== Information shown ==

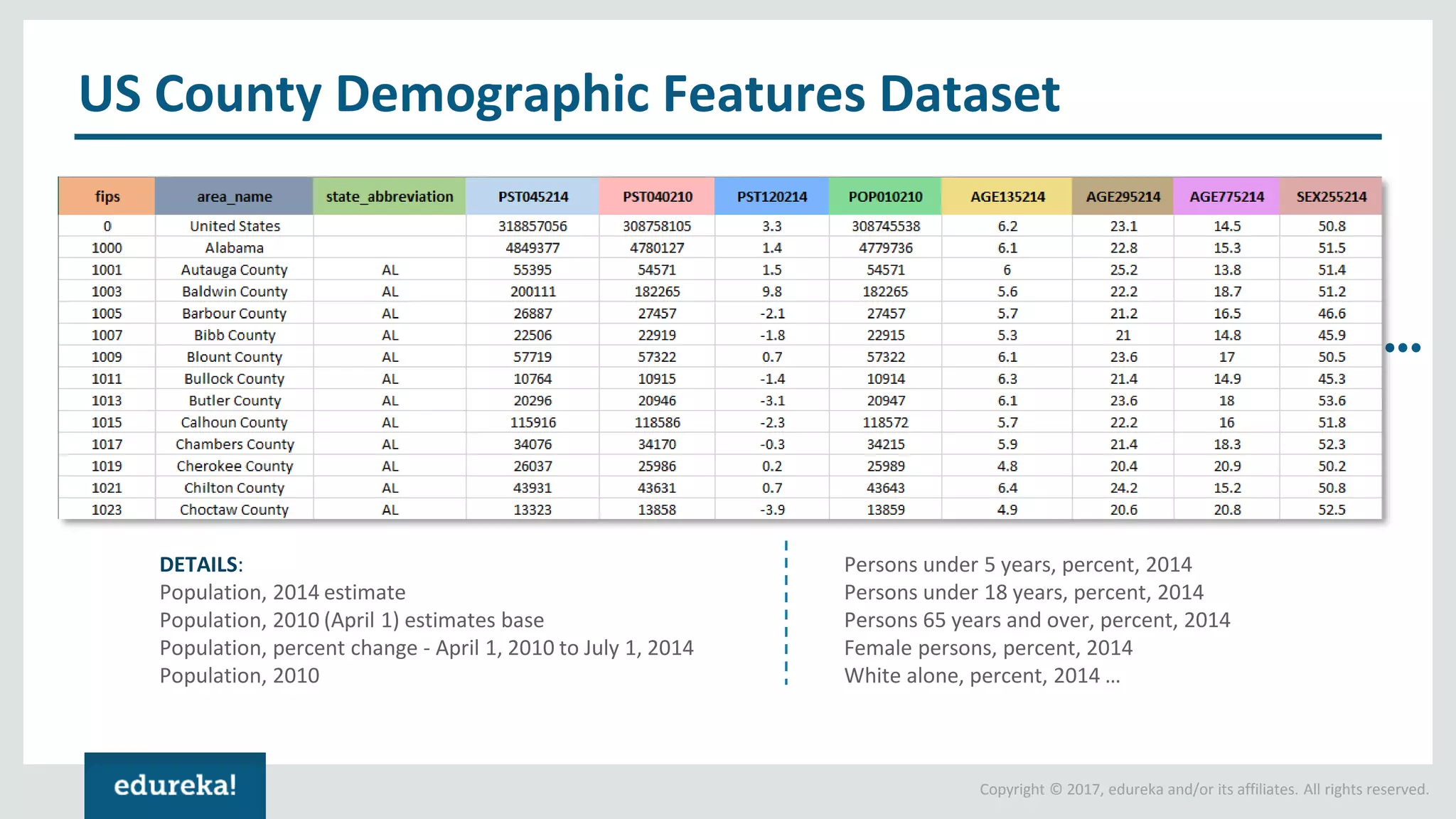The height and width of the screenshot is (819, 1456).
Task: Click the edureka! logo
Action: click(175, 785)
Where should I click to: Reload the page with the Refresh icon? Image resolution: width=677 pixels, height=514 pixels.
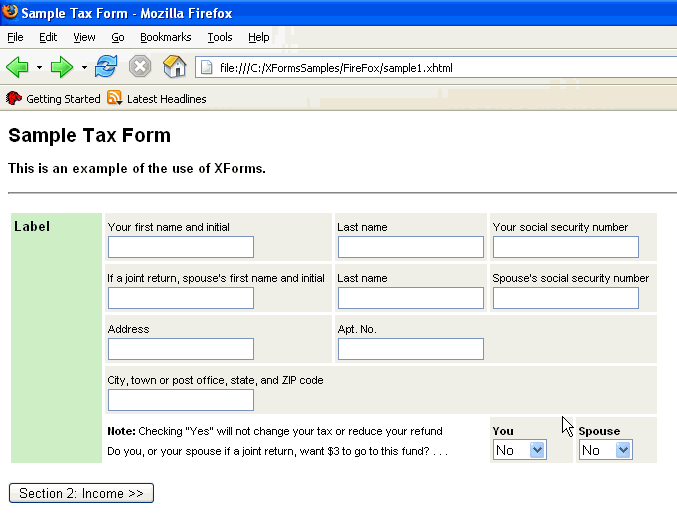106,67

== What the task asks ==
Add 56 to each coordinate in the answers, and rewrite only the entries from the line containing "Where should I" up to and including the end of the entries, keeping the requests but leaving out the pictures.

== Exercise output ==
Where should I click to: Reload the page with the Refresh icon? Image resolution: width=677 pixels, height=514 pixels.
162,123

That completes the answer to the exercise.